▸ WORK TO COMPLETE
What are the lines, written out exactly, from the one containing "Where should I" to the end of the entries below? Include both ends and nothing more.

*** Block opens ***

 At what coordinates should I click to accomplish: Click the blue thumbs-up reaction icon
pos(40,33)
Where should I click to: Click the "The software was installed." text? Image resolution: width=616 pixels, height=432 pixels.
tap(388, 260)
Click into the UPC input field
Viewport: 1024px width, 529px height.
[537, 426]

*** Block closes ***

▸ RESULT FOR THIS TASK
Where should I click to: Click the "The software was installed." text? Image resolution: width=616 pixels, height=432 pixels.
tap(388, 260)
Click into the UPC input field
Viewport: 1024px width, 529px height.
[537, 426]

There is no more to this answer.